Required work —
1 – Print everything in the Sprint extension discussion from "Also since this" down to "currently defined standard.", word for word.
2 – Decide whether each statement agrees with the Sprint extension discussion, answering yes or no and quoting the words that settle it. (a) A checkbox on the Project Profile replaces the special character requirement in the name. (b) Tasks and task points of previously defined Sprint projects are lost in the upgrade. (c) "Review" is one of the column type names in the Sprint extension naming conventions.
3 – Pick up the Sprint extension discussion after its last sentence and carry it forward.

The upcoming Sprint extension upgrade changes the way that a Sprint project is defined. The special character requirement in the name has been removed in favor of a checkbox ("Is Sprint") found on the Project Profile.

After the upgrade, previously defined Sprint projects will have to be reinitialized with the checkbox and the start and end dates will have to be reentered. All tasks and task points for these projects will remain unaffected.

Event Timeline

To confirm - the upgrade is supposed to be tomorrow? Will there be a comment here about when it's happened so that we can reenter the dates?

chasemp raised the priority of this task from Medium to Unbreak Now!.Feb 18 2015, 3:26 PM
chasemp added subscribers: Awjrichards, K4-713.

Phabricator update has happened.

The following projects need to set their sprint dates again by editing their project:

In addition, #§Collaboration-Team needs to also enable the "Is sprint" checkbox as I do not have permissions to edit that project.

Also added that comment to T86772 and sending an email to teampractices@.

For future reference we need to become better in communication. :-/

All Sprints have been reinitialized with the previously defined start and end dates.

The following Projects were not assigned start and end dates yet. When initializing a Sprint project, please always define start and end dates.
#§_fundraising_sprint_e
#§_fundraising_tech_backlog
#§collaboration-team
Fundraising Dash (obsolete)

All Sprints have been reinitialized with the previously defined start and end dates.

The following Projects were not assigned start and end dates yet. When initializing a Sprint project, please always define start and end dates.
#§_fundraising_sprint_e
#§_fundraising_tech_backlog
#§collaboration-team
Fundraising Dash (obsolete)

These two projects are marked as sprints so that the team can estimate tasks before they end up in an active sprint. If you have a better workaround, I'm eager to hear it, but these won't have start/end dates.

#§_fundraising_tech_backlog
Fundraising Dash (obsolete)

These two projects are marked as sprints so that the team can estimate tasks before they end up in an active sprint.

Yes, this is why Collaboration-Team is a sprint.

Even so, a Sprint project is still defined by a period. If you are not using it for Sprint progress tracking, then just assign it a long duration. 01-01-2015 to 12-01-2015.

I'm confused - is a 'sprint' project the only way to be able to record estimations?

Yes @Awjrichards, that's the current state. @Christopher I still don't see the reason for the long duration - the date fields are optional in the UI. Are they not actually optional?

Also since this update none of my burndown charts are displaying anything. Should I open another bug?

@atgo The implementation of the burndown chart is no longer connected with Maniphest status, but the column position of the task in the board. To see progress on the burndown, the final column name should be renamed "Done". Anything that was moved to this column will then show as a deduction from points remaining at the time that it was moved. The Sprint extension naming conventions for the column types are currently defined as "Backlog", "Doing", "Review" and "Done". This does not mean that you need to use these column names, but if you want to see charts, then this is the currently defined standard.

Provided information —
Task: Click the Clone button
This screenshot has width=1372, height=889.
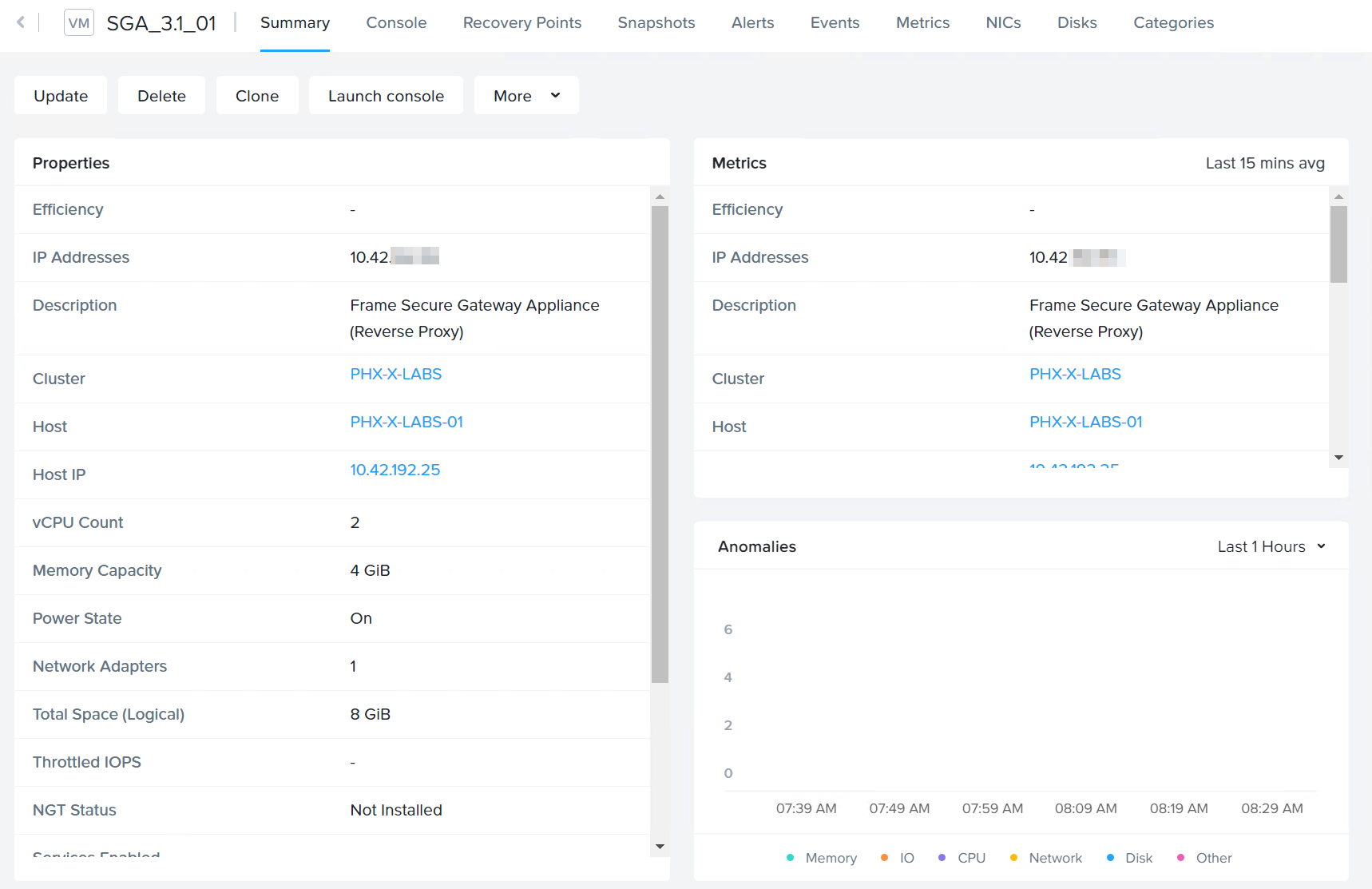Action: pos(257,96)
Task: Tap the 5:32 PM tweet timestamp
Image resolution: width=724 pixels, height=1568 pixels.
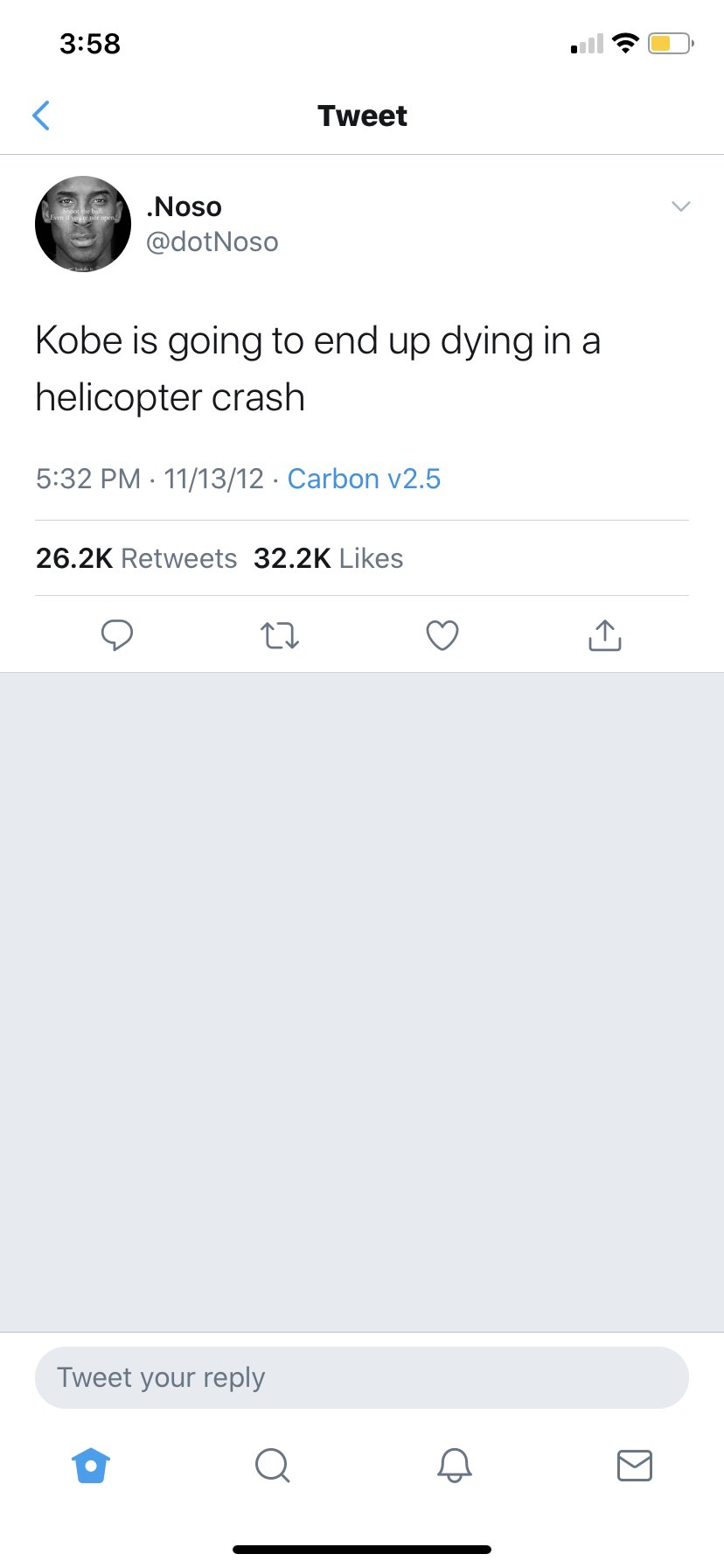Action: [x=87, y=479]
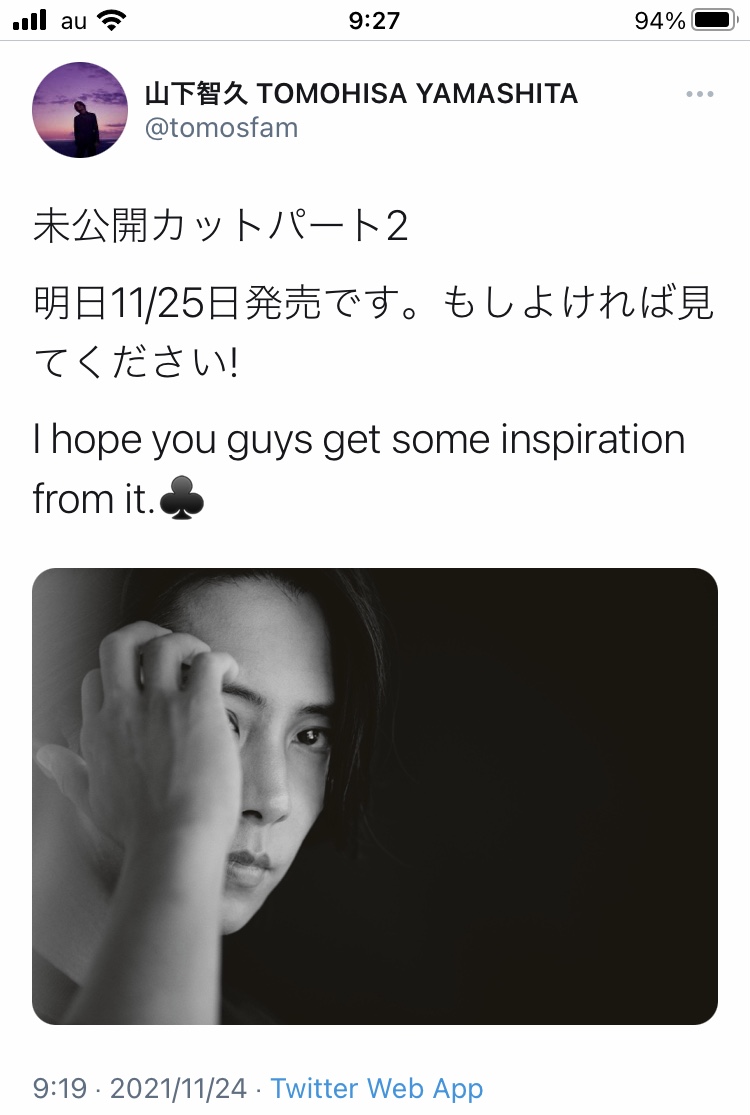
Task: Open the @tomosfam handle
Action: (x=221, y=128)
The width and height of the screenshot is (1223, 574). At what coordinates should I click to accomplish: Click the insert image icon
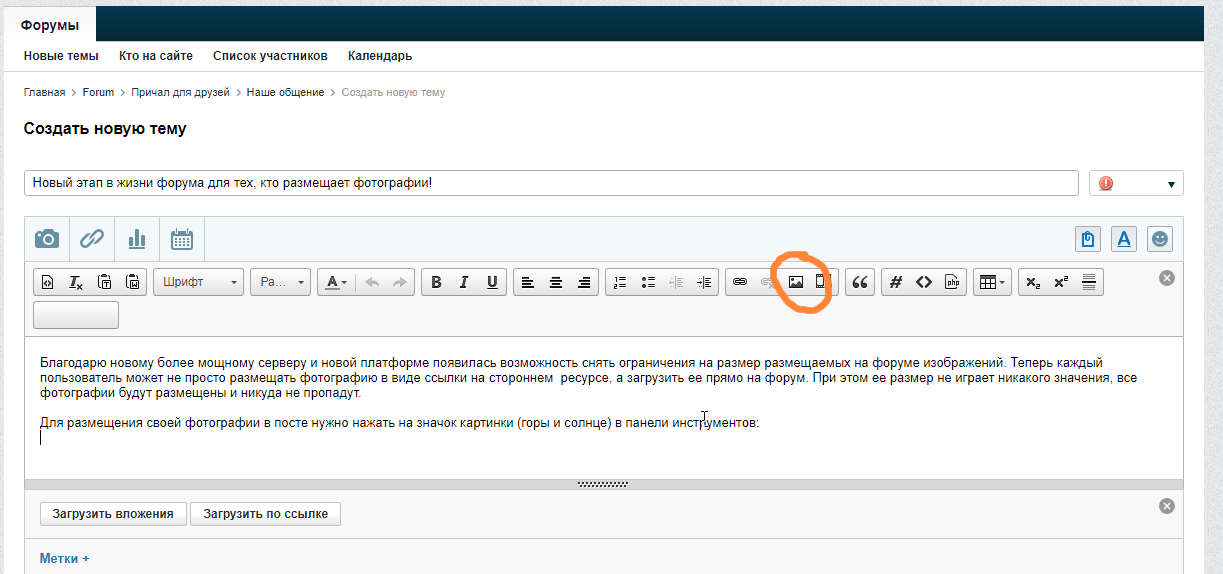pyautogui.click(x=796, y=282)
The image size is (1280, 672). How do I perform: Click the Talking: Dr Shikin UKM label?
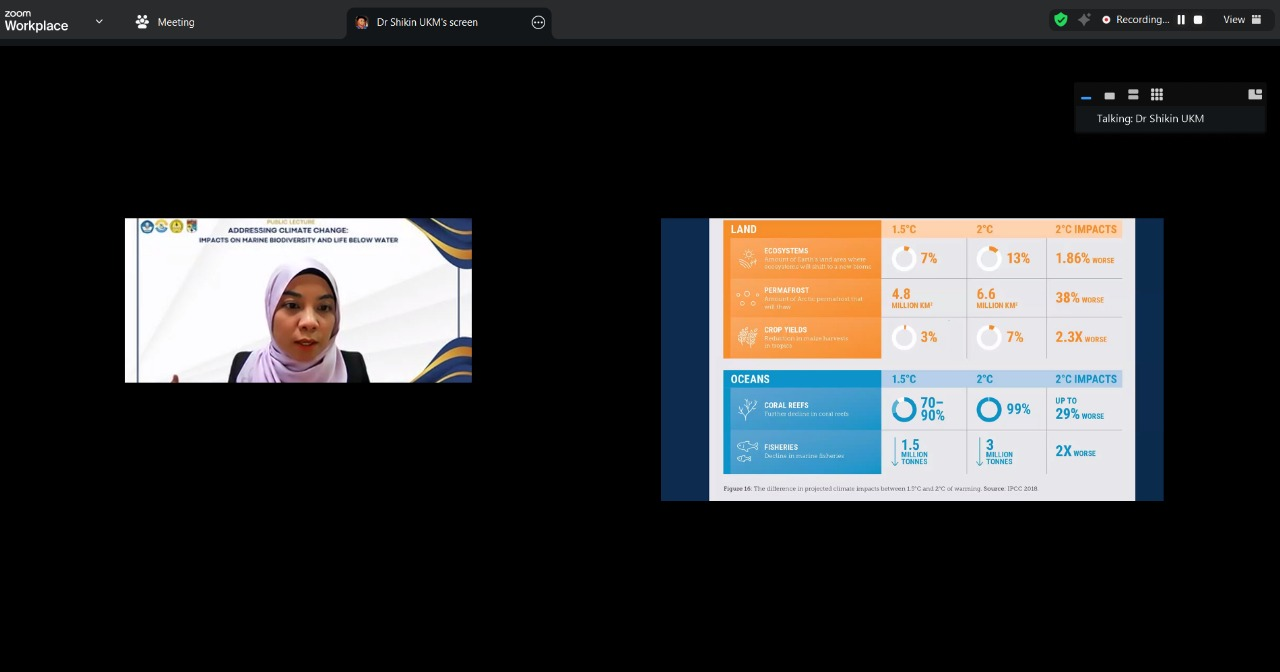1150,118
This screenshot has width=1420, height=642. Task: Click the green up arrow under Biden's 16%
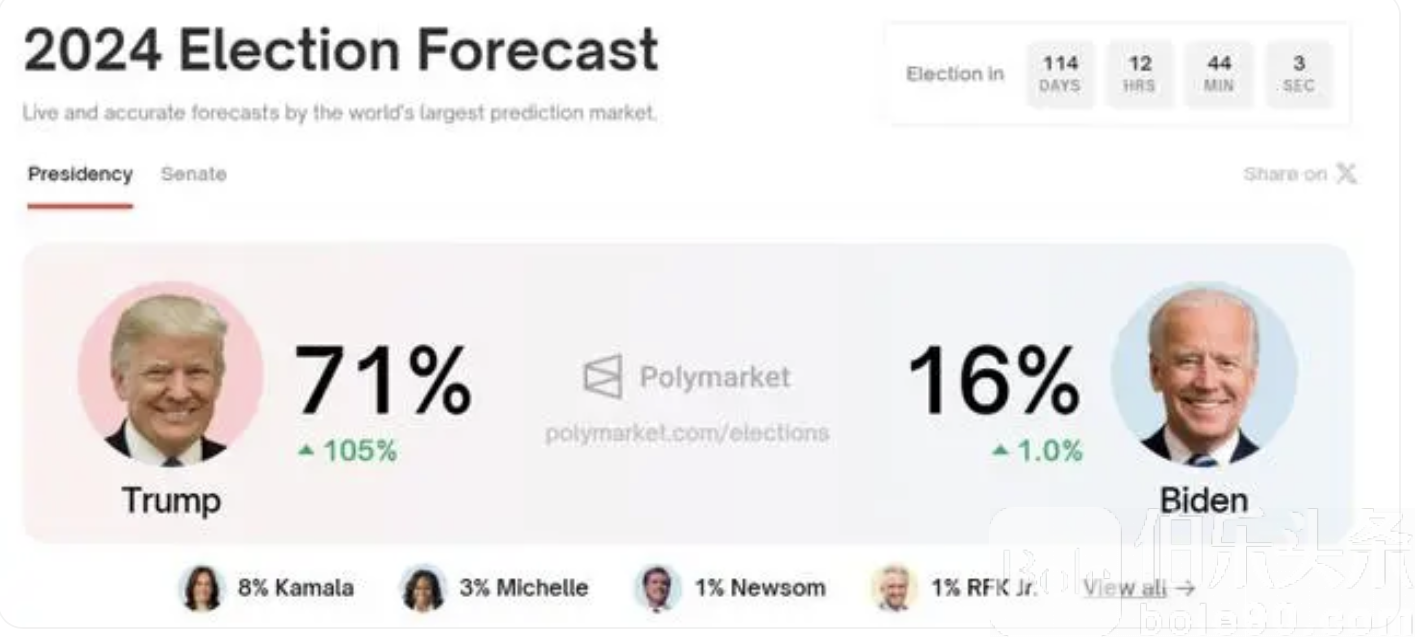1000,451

Answers below —
1 –
Also since this update none of my burndown charts are displaying anything. Should I open another bug?

@atgo The implementation of the burndown chart is no longer connected with Maniphest status, but the column position of the task in the board. To see progress on the burndown, the final column name should be renamed "Done". Anything that was moved to this column will then show as a deduction from points remaining at the time that it was moved. The Sprint extension naming conventions for the column types are currently defined as "Backlog", "Doing", "Review" and "Done". This does not mean that you need to use these column names, but if you want to see charts, then this is the currently defined standard.

2 –
(a) Yes: "The special character requirement in the name has been removed in favor of a checkbox ("Is Sprint") found on the Project Profile."
(b) No: "All tasks and task points for these projects will remain unaffected."
(c) Yes: "The Sprint extension naming conventions for the column types are currently defined as "Backlog", "Doing", "Review" and "Done"."

3 –
While the date fields appear to be optional, if a project is initialized as a Sprint and does not have these dates, it will throw an implementation incomplete exception when attempting to access the burndown chart and the Sprint list. I consider these fields to be required, and perhaps an interface should be developed that does not allow Sprint initialization without them.

@Awjrichards Regarding the ability to record task points without a Sprint project, this would require the field to appear globally for all projects. And, I do not think that this is going to happen. So, the fact is that points can only be assigned to tasks that are in a Sprint project. I recommend that you just consider the duration to be arbitrary for the Backlog projects, but it still should be identified.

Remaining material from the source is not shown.